Rio - Daqui a 12 dias, Alberto Youssef vai tirar a tornozeleira eletrônica que usa há quatro meses e passará a cumprir pena em regime aberto. Poderá ir e vir livremente pela Vila Nova Conceição, o bairro dos ricos paulistanos onde vive desde que saiu da prisão — onde esteve por 32 meses — em novembro. Nada mal para quem teria 122 anos de pena, caso não tivesse assinado o segundo acordo de delação premiada de sua extensa e lucrativa vida criminosa.

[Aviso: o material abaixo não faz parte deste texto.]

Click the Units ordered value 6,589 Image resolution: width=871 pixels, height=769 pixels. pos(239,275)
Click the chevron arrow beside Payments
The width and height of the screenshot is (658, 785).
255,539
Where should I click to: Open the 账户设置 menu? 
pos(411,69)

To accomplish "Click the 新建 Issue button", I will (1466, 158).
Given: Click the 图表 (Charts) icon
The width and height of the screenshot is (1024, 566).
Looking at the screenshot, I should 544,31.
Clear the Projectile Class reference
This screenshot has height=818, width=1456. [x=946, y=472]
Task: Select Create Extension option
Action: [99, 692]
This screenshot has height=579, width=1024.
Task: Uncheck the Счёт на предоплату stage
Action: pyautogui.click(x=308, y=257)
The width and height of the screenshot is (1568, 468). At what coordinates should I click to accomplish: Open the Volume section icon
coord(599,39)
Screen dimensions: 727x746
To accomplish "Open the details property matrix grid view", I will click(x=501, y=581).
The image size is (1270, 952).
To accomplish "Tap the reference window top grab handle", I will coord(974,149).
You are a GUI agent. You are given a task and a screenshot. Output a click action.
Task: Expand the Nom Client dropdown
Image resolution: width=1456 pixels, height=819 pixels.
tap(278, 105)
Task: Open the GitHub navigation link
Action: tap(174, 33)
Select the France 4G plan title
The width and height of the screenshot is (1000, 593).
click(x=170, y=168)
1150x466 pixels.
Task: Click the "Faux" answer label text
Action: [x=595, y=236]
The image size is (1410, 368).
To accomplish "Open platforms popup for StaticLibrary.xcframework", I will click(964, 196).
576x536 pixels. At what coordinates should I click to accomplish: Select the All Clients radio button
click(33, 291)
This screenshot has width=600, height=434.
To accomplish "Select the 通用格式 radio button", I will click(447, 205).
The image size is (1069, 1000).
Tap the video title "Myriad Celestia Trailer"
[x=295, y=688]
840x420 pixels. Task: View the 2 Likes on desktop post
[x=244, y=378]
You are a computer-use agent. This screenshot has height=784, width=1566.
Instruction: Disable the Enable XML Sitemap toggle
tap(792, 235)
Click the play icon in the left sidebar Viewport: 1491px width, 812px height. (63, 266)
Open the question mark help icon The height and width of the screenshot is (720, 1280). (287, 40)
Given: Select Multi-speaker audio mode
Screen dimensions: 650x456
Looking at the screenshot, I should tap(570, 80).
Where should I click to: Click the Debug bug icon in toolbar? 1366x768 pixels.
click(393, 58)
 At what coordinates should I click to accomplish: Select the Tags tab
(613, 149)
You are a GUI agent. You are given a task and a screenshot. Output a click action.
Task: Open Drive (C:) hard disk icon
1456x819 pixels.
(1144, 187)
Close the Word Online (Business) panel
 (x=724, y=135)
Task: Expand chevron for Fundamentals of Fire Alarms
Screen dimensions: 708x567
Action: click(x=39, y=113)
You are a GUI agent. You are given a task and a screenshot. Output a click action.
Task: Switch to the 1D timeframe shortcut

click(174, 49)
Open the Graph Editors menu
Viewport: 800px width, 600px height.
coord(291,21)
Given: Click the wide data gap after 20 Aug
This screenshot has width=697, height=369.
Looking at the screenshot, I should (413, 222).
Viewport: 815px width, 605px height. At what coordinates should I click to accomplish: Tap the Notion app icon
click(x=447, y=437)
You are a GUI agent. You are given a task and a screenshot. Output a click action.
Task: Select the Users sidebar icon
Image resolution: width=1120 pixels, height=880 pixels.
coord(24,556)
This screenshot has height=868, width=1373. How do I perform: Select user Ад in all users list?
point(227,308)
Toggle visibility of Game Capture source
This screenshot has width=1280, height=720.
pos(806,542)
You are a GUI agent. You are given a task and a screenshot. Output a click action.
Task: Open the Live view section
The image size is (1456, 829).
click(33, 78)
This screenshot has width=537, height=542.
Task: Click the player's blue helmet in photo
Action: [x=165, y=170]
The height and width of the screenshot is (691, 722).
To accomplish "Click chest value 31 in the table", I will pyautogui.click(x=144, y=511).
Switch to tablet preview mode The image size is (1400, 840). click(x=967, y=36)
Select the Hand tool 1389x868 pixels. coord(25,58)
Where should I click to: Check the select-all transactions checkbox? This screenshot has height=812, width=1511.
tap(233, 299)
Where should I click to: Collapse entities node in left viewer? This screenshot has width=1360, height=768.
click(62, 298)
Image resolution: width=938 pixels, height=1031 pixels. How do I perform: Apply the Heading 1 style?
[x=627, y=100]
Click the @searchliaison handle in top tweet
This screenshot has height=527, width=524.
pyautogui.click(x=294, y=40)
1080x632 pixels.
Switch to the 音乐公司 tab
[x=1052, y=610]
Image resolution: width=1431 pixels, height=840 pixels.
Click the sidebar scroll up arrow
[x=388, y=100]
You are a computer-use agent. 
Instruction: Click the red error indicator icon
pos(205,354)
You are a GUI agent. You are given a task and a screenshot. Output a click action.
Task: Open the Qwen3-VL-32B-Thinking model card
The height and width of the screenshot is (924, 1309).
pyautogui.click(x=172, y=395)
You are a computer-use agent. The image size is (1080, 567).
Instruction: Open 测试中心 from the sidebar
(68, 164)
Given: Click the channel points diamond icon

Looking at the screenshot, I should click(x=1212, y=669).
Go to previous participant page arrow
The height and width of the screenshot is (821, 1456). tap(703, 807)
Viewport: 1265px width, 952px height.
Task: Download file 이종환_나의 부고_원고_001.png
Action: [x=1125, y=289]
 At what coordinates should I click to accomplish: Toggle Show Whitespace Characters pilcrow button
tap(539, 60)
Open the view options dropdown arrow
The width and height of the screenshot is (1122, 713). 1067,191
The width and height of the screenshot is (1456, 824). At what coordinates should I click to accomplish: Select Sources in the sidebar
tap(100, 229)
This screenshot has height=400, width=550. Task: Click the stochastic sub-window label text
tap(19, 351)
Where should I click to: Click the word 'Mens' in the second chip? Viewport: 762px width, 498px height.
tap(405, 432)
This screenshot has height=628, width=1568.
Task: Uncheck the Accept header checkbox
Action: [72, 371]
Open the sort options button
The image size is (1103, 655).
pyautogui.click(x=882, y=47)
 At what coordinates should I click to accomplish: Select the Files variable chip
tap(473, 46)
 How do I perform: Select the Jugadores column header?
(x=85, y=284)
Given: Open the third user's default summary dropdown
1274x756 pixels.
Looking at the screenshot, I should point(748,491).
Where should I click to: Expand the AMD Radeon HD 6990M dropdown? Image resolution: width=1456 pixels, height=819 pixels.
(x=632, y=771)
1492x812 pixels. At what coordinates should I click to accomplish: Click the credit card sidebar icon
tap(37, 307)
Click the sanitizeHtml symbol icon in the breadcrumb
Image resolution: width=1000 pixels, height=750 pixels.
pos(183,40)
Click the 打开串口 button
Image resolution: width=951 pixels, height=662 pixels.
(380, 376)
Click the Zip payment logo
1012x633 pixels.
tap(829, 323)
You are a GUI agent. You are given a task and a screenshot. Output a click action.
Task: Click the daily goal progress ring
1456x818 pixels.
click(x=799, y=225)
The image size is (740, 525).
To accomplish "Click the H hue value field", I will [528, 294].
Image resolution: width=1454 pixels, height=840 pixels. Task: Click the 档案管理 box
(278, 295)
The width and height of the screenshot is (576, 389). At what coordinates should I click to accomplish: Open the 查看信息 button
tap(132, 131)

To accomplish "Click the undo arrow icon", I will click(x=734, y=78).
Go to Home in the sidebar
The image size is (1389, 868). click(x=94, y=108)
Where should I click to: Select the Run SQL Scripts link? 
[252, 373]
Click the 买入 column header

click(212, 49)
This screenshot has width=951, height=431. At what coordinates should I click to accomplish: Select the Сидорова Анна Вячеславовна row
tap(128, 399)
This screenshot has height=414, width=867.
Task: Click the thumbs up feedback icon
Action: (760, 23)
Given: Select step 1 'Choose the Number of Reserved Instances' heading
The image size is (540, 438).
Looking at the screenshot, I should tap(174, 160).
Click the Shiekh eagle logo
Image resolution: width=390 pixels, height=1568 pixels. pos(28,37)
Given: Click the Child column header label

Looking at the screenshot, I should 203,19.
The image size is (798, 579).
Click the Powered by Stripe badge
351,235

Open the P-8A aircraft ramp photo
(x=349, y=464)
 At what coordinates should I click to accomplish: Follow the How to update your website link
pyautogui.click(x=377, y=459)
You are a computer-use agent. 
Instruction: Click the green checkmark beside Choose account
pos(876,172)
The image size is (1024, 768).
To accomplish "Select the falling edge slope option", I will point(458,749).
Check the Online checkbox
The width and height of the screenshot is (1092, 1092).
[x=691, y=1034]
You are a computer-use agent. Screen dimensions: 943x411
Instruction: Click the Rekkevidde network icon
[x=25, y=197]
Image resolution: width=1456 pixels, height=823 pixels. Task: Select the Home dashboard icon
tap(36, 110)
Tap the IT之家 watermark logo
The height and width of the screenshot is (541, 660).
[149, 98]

Desde Joaquim Silvério dos Reis, que entregou Tiradentes e ganhou pensão por toda a vida, um delator não é tão bem tratado quanto Youssef. Em 2004, depois de ser preso e condenado por crime contra a ordem tributária, evasão de divisas e formação de quadrilha no caso Banestado, ele conseguiu que todas as ações fossem suspensas graças a um acordo de delação. Em 2015, enrolado mais uma vez e mesmo tendo confessado ter repassado recursos para um esquema de propinas da Petrobras, foi absolvido pelo juiz Sergio Moro por conta de um erro do Ministério Público. O magistrado disse que o MP poderia fazer nova denúncia, mas o órgão não quis, alegando que as penas do doleiro já tinham passado de 30 anos — limite máximo admitido no seu segundo acordo de delação premiada, que tinha assinado pouco antes. Além do mais, o trato feito entre o MP e o doleiro, chancelado por Moro, tem uma cláusula que chama a atenção: Youssef é recompensado em 2% sobre valores que ajude a recuperar.
“Não vejo como justificar uma 'comissão' sobre valores ilícitamente obtidos. Esse é um claro exemplo de como o instituto da delação premiada está precariamente disciplinado no Brasil”, diz Aury Lopes Jr., professor da pós-graduação em Ciências Criminais da PUC-RS. O jurista não é contra o uso das delações, mas alerta para uma “distribuição diferenciada de impunidade”.
A “colaboração premiada” é ordenada no país pela Lei 12.850, de 2013. Trata-se, portanto, de legislação recente, mas prevê explicitamente os casos em que o juiz pode aplicá-la. Além disso, no parágrafo 1º, a Lei diz: “Em qualquer caso, a concessão do benefício levará em conta a personalidade do colaborador, a natureza, as circunstâncias, a gravidade e a repercussão social do fato criminoso”. Para muitos juristas, o trecho seria o suficiente para, no mínimo, uma negociação mais dura com um reincidente como Youssef. O desembargador aposentado do Paraná Wladimir Passos de Freitas discorda: “Preocupações éticas são compreensíveis em teses acadêmicas, mas não no mundo real. A delação premiada é a única forma de serem descobertos crimes de maior complexidade. É ela ou nada”.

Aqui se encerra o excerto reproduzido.